Voyages : une ONG veut interdire les vols courts et les jets privés

Greenpeace tire la sonnette d’alarme concernant l’augmentation « flagrante » du nombre de vols en jets privés et vols courts, durant l’année 2022. L’organisation non gouvernementale internationale de protection de l'environnement présente dans plus de 55 pays à travers le monde, craint le pire quant à la pollution des airs.

Greenpeace est convaincue de l’obligation de diminuer le nombre de vols afin d’atténuer un tant soit peu le danger certain de la pollution aérienne. Pour ce faire, les défenseurs de la nature ont appelé à l’interdiction aussi bien des traversées aériennes en jet privés que les vols courts.

Greenpeace a dénoncé, via un communiqué, le faite d’autoriser d’opérer des vols pour des distances courtes qu’un train peut assurer facilement. Oui, car selon des statistiques faites par le groupe de réflexion environnemental néerlandais CE Delft « un vol privé sur trois au départ de Schiphol ou de l’aéroport de La Haye-Rotterdam était utilisé pour des trajets inférieurs à 500 kilomètres ».

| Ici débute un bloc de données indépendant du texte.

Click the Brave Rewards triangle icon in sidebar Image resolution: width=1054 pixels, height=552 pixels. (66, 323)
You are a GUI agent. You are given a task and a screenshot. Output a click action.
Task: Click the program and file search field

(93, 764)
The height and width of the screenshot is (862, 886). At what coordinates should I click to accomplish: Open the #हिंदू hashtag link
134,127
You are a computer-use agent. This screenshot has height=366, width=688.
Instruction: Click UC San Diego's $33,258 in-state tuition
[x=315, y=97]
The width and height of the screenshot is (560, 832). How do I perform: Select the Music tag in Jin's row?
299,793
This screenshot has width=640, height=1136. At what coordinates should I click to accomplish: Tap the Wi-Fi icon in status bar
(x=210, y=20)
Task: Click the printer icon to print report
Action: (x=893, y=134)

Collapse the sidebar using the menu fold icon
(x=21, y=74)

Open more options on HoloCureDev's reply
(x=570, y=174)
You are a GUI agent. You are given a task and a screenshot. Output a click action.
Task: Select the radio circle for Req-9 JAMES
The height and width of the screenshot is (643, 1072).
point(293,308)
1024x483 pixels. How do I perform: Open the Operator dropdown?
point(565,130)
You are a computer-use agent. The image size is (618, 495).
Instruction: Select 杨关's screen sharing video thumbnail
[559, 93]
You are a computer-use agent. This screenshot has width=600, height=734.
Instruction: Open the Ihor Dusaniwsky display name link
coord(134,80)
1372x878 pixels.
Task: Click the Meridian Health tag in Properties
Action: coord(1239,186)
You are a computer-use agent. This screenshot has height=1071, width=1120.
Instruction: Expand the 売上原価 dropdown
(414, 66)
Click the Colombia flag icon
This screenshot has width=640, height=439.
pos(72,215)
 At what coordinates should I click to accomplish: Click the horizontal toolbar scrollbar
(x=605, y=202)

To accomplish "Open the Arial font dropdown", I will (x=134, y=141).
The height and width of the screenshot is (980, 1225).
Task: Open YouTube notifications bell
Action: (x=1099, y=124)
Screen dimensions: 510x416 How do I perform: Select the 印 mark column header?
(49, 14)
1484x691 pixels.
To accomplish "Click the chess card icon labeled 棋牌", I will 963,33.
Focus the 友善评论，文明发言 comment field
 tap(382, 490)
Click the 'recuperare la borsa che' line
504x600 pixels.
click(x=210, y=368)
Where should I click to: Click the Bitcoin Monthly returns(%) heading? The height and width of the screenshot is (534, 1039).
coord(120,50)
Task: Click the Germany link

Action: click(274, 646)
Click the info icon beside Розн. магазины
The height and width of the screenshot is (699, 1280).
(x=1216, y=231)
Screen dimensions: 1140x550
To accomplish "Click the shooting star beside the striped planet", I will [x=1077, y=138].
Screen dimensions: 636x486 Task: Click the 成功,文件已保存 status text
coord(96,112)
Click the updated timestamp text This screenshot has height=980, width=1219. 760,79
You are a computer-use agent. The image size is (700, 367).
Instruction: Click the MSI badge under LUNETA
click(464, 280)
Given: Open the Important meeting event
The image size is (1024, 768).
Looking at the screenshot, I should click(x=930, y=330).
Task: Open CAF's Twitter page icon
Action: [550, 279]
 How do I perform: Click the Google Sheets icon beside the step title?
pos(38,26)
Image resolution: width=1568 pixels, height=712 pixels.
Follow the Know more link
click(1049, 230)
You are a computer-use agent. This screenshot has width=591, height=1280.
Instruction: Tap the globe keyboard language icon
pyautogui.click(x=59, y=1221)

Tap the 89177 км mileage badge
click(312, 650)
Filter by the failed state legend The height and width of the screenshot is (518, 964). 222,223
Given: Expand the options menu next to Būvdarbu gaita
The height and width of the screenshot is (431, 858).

«Les destinations populaires incluent Paris et même Anvers, des villes facilement accessibles en train», a précisé Greenpeace dans son communiqué. Et d’ajouter que «Les vols les plus populaires sont vers des destinations comme Majorque, Ibiza et Cannes».

Environ 16 147 vols en jets privés en 09 mois

Le nombre de dessertes aériennes en jets privés a augmenté d’une manière inquiétante durant les neuf (09) premiers mois de l’année en cours. En effet, selon une étude menée par Greenpeace « environ 16’147 vols en jets privés ont été opérés depuis et vers les aéroports de Schiphol et Rotterdam ». Cela veut dire que le nombre enregistré en 9 mois est plus important que tous les vols effectués durant toute l’année 2019, avant la pandémie du coronavirus.

La même source prévient, par ailleurs que cette exagération dans l’utilisation des appareils volants pour des voyages de luxe, n’est pas sans conséquences.  « Ce transport de luxe est responsable d’émissions de gaz à effet de serre équivalentes à celles de près de 40’000 voitures par an », a mis en garde l’ONG.

«Nous sommes choqués qu’en période de crise climatique, un certain groupe ait commencé à voler non pas moins mais plus dans des jets privés qui sont les plus polluants», a déclaré Dewi Zloch, experte en climat et énergie chez Greenpeace Pays-Bas.  Et d’ajouter «Il faut arrêter ça, nous plaidons donc pour l’interdiction des vols privés».

Plaider pour des objectifs climatiques

Greenpeace a exhorté les responsables de l’industrie aéronautique à tracer des objectifs climatiques en toute urgence. Car, selon l’organisation, les traversées aérienne privées ne font pas partie des objectifs climatiques arrêtés par le gouvernement néerlandais et ne sont pas inclus dans le maximum de 440’000 vols par an programmés pour 2023 à l’aéroport d’Amsterdam Schiphol.

«Cette exception pour les jets privés montre exactement ce qui ne va pas avec l’industrie aéronautique», a ajouté Mme Zloch. «Nous voulons que l’industrie aéronautique arrête de polluer et ait enfin des objectifs climatiques. La première étape consiste à supprimer les vols courts et les jets privés de luxe pour les riches», recommande Mme Zloch.